Aware that she was drifting perilously close to regret, Alice gave herself a mental shake. She had made her own choices, and she would have to live with the consequences.

‘I don’t think Lily knows that you love her that much,’ she said, breaking the silence.

‘How could she?’ said Will. ‘I’ve hardly seen her since she was a baby. Nikki had already started the divorce process before Lily was born.’

‘You’d think the baby would have brought you together,’ Alice commented.

‘I would have been prepared to give it another go for Lily’s sake, but I suspect Nikki was right when she said that we both knew it wasn’t going to work, so we’d better accept reality sooner rather than later.’
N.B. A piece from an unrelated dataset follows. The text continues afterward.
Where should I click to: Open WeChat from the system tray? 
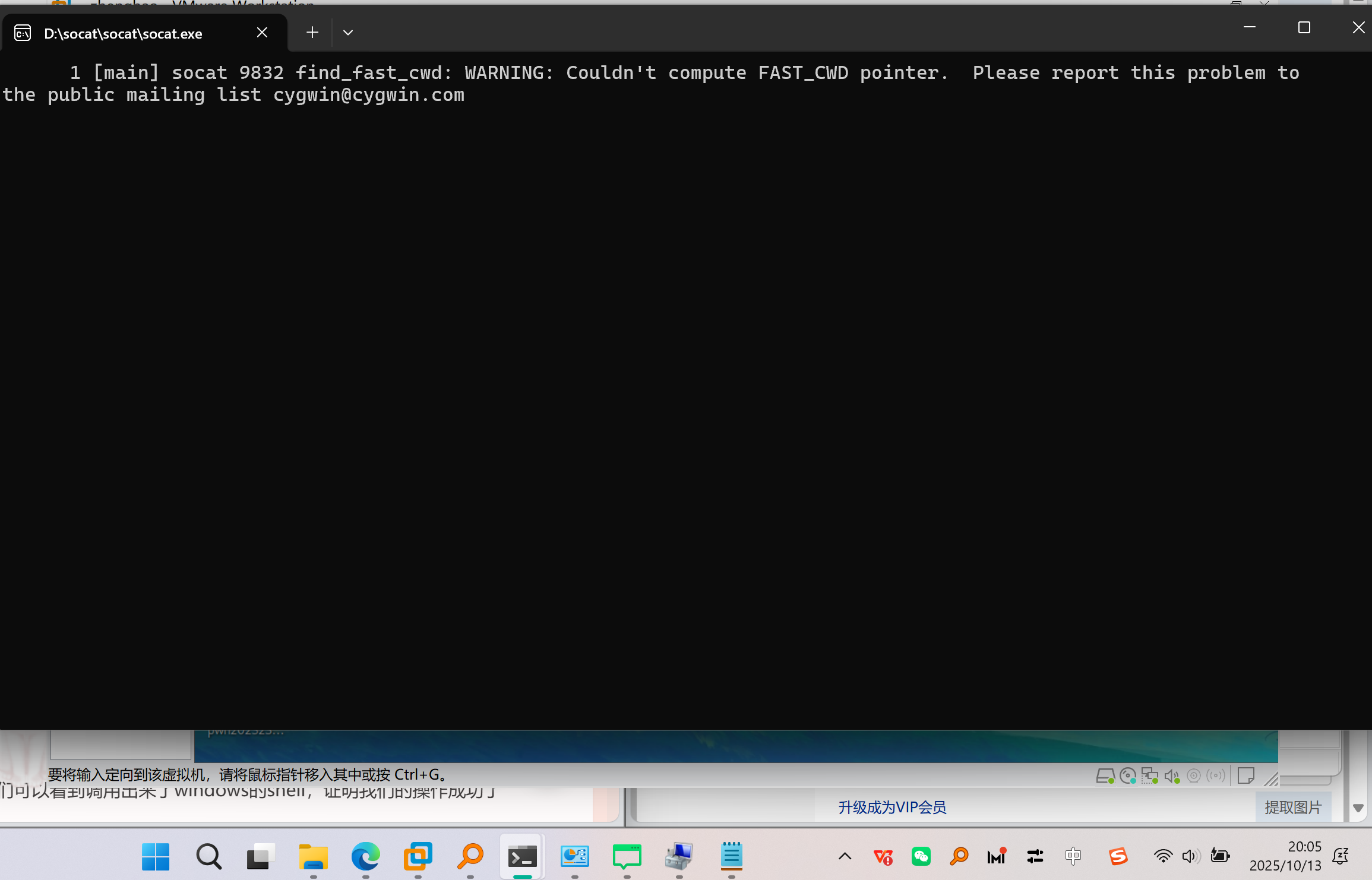tap(921, 856)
Will shifted shoulders restlessly, as if trying to dislodge the memory pressing onto them. Of course, that was what Alice had said too. It’ll never work. Let’s call it a day while we’re still friends. It’s not worth even trying. At least Nikki had taken the risk of marrying him. Alice hadn’t even had the guts to give it a go.

‘So you didn’t contest the divorce?’

‘No.’ He shook his head. ‘Our marriage was a mistake. Nikki was right about that. We should never have got married in the first place.’

‘Why did you, then?’ asked Alice, who had no patience with people who didn’t think through the consequences of their actions. Of course, sometimes you could think about things too much, and you ended up missing opportunities, but Will was an intelligent man, and marriage was a serious business. It wasn’t the kind of thing you fell into by mistake.

The sharpness in her voice made Will glance at her, but he didn’t answer immediately. How could he tell Alice how hard he had tried to find someone else after she had given him that final ‘no’ at Roger’s wedding? How every woman he’d met had seemed either twee or colourless in comparison to her? Nikki had been the first woman he’d met with a strength of personality to match hers. Seduced by the notion of wiping Alice from his memory once and for all, Will had convinced himself that he was falling in love with Nikki’s forcefulness and vivacity, and he had been too eager to find out what she was really like until it was too late.

‘I think I fell in love with the idea of Nikki, rather than with the person she really was,’ he said at last. ‘And I think she did the same.’

Alice opened her mouth to tell him it had been madness to even think about marrying an idea, but then closed it abruptly. Hadn’t she done the same with Tony, after all? Tony had represented something that she had always yearned for, but she hadn’t really known him. If she had, she might not have been so unprepared when he’d met Sandi.

‘It was a holiday romance that got out of hand,’ Will went on. ‘She came out to the Red Sea to learn how to dive, and when we met she was incredibly enthusiastic about diving and the reef. I saw that she was fun, pretty, vivacious…and I think she saw me as someone very different from her friends and business associates in London.’